= Romualdas Granauskas =

Romualdas Granauskas (18 May 1939 – 28 October 2014) was a Lithuanian/Samogitian author and dramaturge. He was born in Mažeikiai, Lithuania.

==Biography==
After finishing youth labour school in Seda, he worked with the Lithuanian newspaper "Mūsų žodis" and the magazine "Nemunas", established in Skuodas, as an editor. Later on he worked as construction worker, metalworker, radio reporter, and lectured in Mosėdis.

Granauskas started publishing his stories in 1954 in his collection "Medžių viršūnės" (eng. "Tops of the Trees") (1969), and in "Duonos valgytojai" (eng. "Bread Eaters") (1975), where he spoke about the elder generation of retiring farmers, also about their customs, daily life, moral code. One of the main creations of Romualdas Granauskas is considered to be the novella "Gyvenimas po klevu" (eng. "Life Under the Maple Tree") (1988), which drew the whole society's attention. Nature, history and mythology are the topics of one of the most mature and sophisticated novellas of R.Granauskas "Jaučio aukojimas" (eng. "Sacrifice of a Bull") (1975).

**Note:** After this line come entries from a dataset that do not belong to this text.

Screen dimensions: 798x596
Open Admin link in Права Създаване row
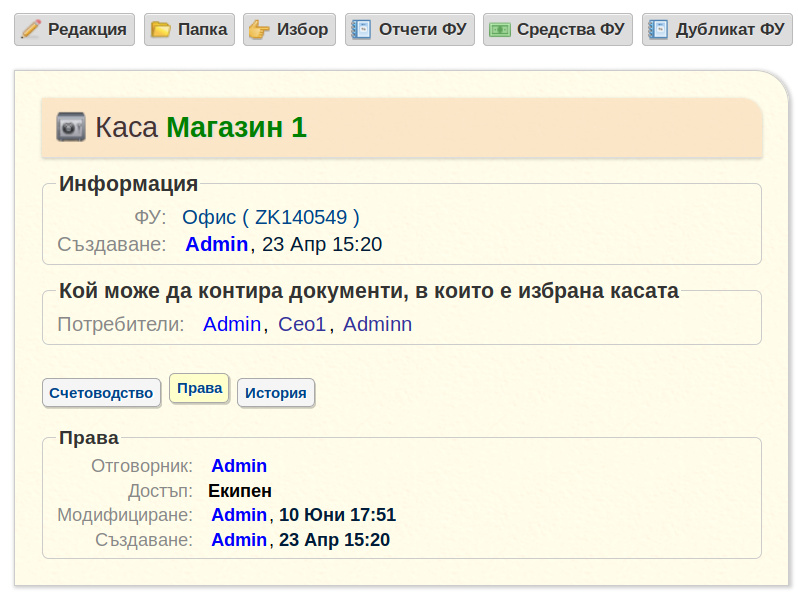[x=239, y=540]

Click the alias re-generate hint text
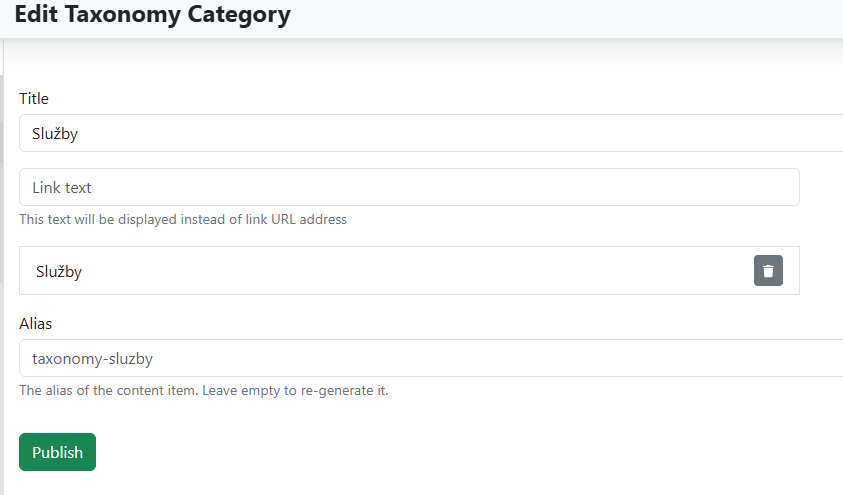[x=204, y=390]
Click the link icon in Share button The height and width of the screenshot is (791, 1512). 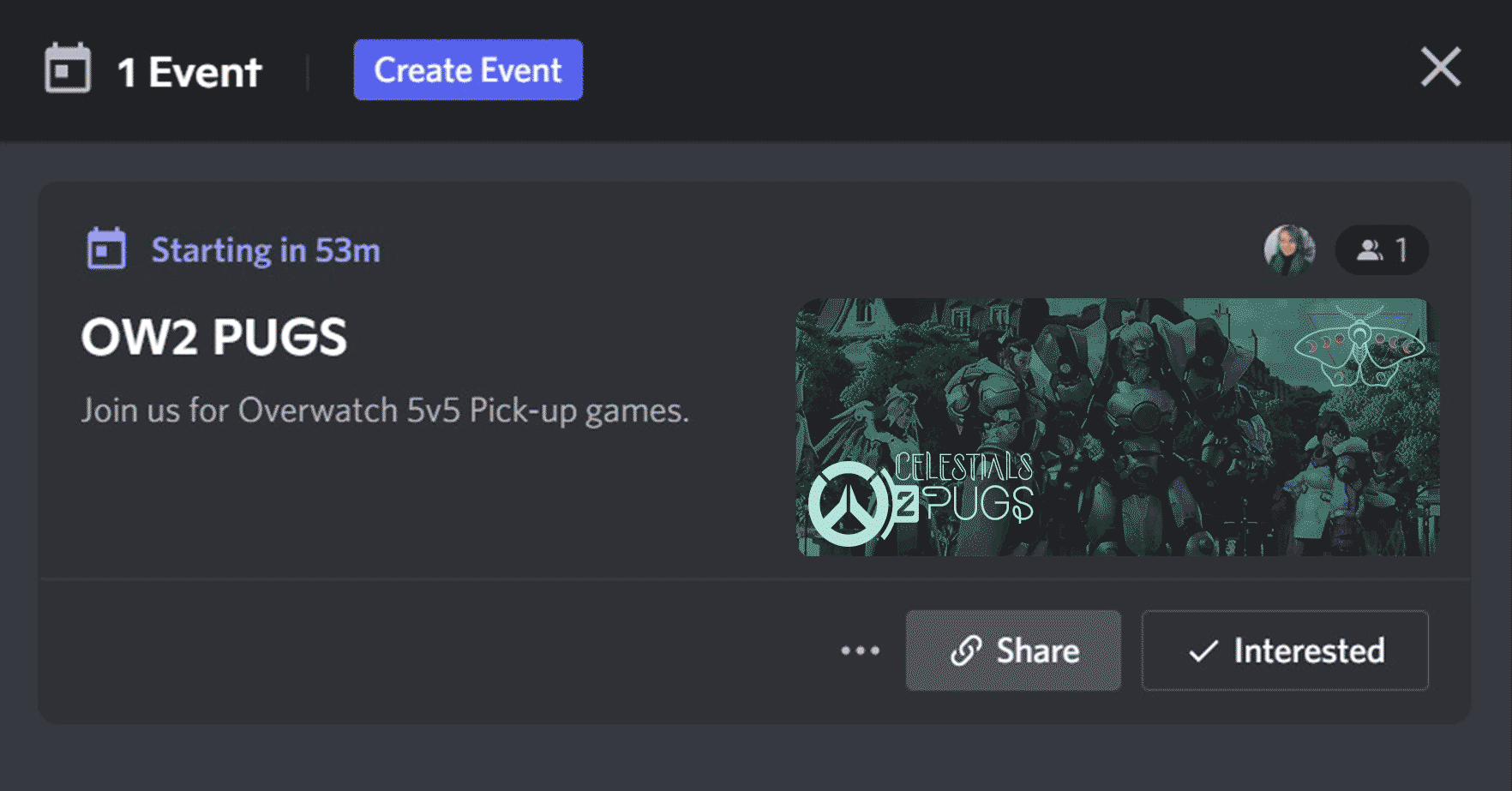[966, 651]
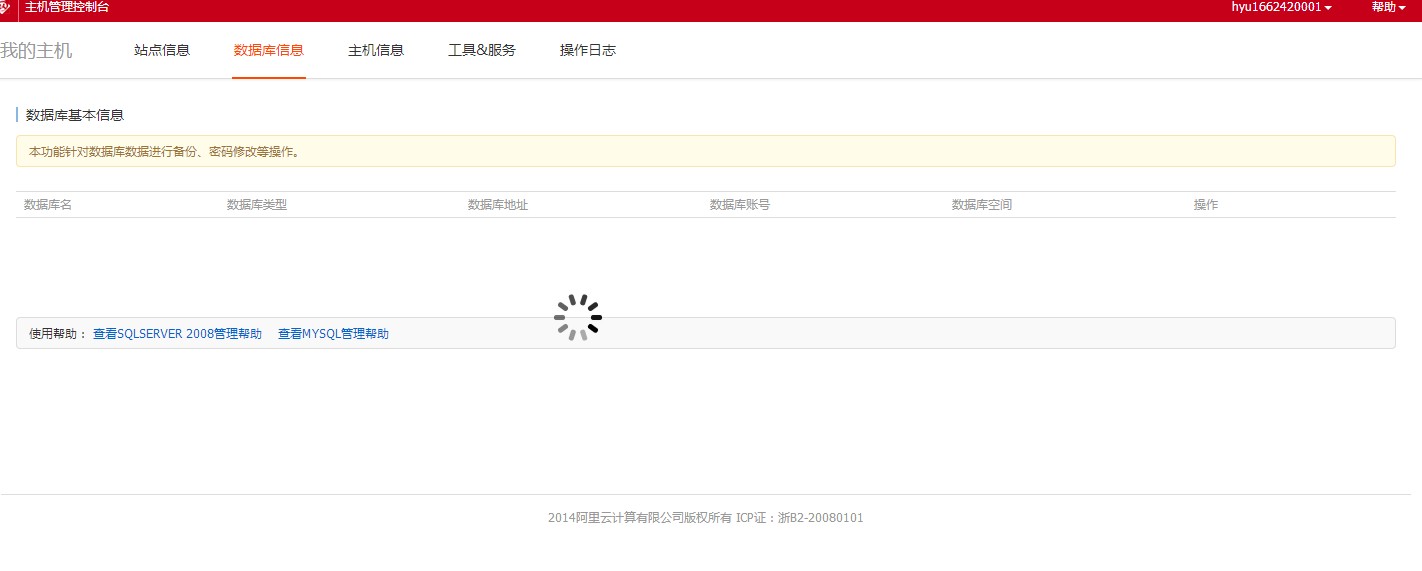
Task: Click the yellow backup notice banner
Action: (x=705, y=152)
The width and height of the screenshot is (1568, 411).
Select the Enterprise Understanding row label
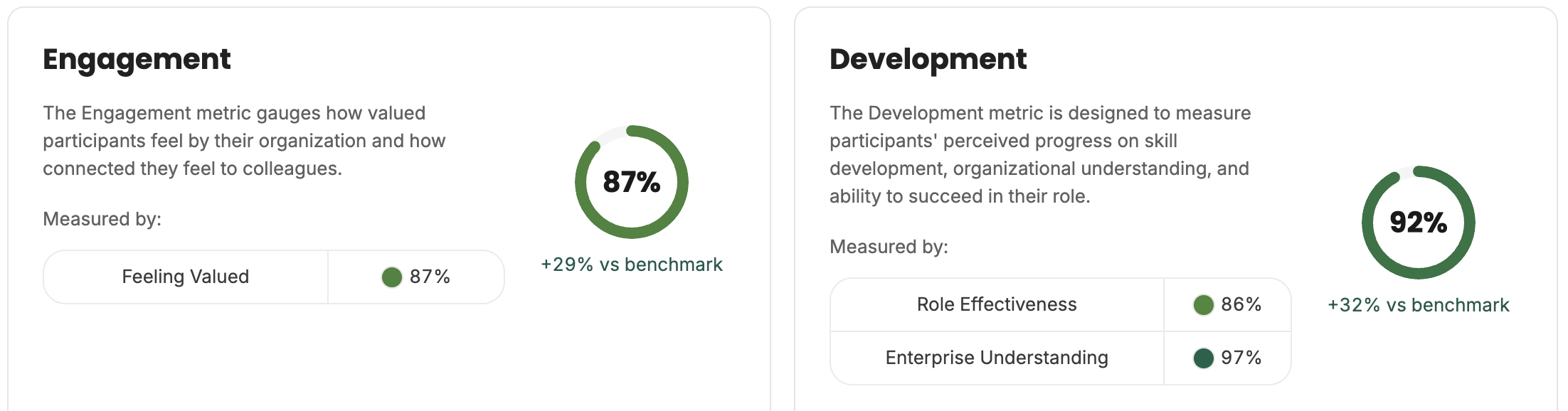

Duburys (Vortex) is a classical artistic novel covering the entire life of the main character during Soviet times in Lithuania (2003). He died in Vilnius on 28 October 2014, aged 75.

==Relevant literature==
- Vaičenonienė, Jurgita. "Lithuanian literature in English: a corpus-based approach to the translation of author-specific neologisms." Doctoral dissertation, Vytautas Magnus University (2011).
- Vaičenonienė, Jurgita. "Lithuanian literature in English: The Two English Translation of Romualdas Granauska’s short story ‘The Bread Easters’ (1975)." Key Cultural Texts in Translation, Edited by Kirsten Malmkjær, Adriana Şerban, Fransiska Louwagie. Pp. 95-114. John Benjamins. 2018.